## DOCUMENT SEGMENT
The function correctly separates close zeros, and can optionally return information about the separation. For example:

>>> mp.dps = 20; mp.pretty = True
>>> zetazero(542964976,info=True)
((0.5 + 209039046.578535272j), [542964969, 542964978], 6, '(013111110)')

The extra information is explained in the docstring for zetazero:

[This means that the] zero is between Gram points 542964969 and 542964978, it is the 6-th zero between them. Finally (01311110) is the pattern of zeros in this interval. The numbers indicate the number of zeros in each Gram interval, (Rosser Blocks between parenthesis). In this case only one Rosser Block of length nine.

Juan reports having computed the 1015th zero, which is

208514052006405.46942460229754774510611

and verifying that it satisfies the Riemann hypothesis. And fortunately, the values of large zeros computed with mpmath seem to agree with those reported by Andrew Odlyzko and Xavier Gourdon.

The new zetazero function in mpmath is indeed able to separate the closest known pair of zeros, found in Xavier Gourdon’s exhaustive search up to 1013:

>>> mp.dps = 25
>>> v1 = zetazero(8637740722917, info=True)
>>> v2 = zetazero(8637740722918, info=True)
>>> v1
((0.5 + 2124447368584.392964661515j), [8637740722909L, 8637740722925L], 7L,
'(1)(1)(1)(1)(1)(1)(02)(1)(02)(1)(1)(20)(1)')
>>> v2
((0.5 + 2124447368584.392981706039j), [8637740722909L, 8637740722925L], 8L,
'(1)(1)(1)(1)(1)(1)(02)(1)(02)(1)(1)(20)(1)')
>>> nprint(abs(v1[0]-v2[0]))
1.70445e-5

This computation takes over 2 hours on my laptop.

Of course, zeros can be computed to any desired precision:

>>> mp.dps = 1000
>>> print zetazero(1)

## WORK INSTRUCTION A
From the zeta zeros passage, copy the text from "[This means that" to "of length nine.".
## WORK INSTRUCTION B
In the zeta zeros passage, how long does the computation of the closest known pair of zeros take on the writer's laptop?
## WORK INSTRUCTION C
Turn the paragraph of the zeta zeros passage that begins "The function correctly separates" into a short list of its main facts.
The data that comes next is from a different source than the zeta zeros passage.

Stored data:
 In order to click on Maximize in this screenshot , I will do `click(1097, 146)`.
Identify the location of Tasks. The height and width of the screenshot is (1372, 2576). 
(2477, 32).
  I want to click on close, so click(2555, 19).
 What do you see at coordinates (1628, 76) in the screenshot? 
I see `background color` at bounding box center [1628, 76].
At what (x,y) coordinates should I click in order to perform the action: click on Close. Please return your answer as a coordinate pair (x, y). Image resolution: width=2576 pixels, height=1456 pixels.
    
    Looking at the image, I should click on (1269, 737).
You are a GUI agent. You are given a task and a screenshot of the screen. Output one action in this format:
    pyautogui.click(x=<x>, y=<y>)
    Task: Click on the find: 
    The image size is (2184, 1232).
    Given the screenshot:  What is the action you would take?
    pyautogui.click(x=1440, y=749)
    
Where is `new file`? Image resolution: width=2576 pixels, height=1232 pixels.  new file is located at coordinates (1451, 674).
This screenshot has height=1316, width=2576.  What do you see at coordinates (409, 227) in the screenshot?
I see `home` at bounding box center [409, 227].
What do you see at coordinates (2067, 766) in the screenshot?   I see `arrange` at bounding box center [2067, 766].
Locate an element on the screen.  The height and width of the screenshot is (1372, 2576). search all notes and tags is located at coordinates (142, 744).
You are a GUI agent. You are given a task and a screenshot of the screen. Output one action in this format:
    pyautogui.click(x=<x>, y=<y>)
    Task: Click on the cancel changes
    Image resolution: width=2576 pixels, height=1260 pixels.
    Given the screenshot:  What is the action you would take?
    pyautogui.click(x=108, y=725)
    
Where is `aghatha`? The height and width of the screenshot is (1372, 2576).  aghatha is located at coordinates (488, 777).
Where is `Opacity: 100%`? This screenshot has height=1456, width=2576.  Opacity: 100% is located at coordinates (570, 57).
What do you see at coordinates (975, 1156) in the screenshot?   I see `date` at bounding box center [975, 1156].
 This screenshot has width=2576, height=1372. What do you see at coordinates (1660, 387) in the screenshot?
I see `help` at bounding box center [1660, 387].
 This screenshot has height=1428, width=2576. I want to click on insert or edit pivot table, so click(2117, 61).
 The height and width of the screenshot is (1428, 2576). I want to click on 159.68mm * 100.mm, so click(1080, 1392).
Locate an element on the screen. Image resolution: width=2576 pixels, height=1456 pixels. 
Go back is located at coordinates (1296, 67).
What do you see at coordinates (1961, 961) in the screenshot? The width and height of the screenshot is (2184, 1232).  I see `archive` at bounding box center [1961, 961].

## ANSWER A
[This means that the] zero is between Gram points 542964969 and 542964978, it is the 6-th zero between them. Finally (01311110) is the pattern of zeros in this interval. The numbers indicate the number of zeros in each Gram interval, (Rosser Blocks between parenthesis). In this case only one Rosser Block of length nine.

## ANSWER B
Over 2 hours.

## ANSWER C
- The function correctly separates close zeros.
- It can optionally return information about the separation.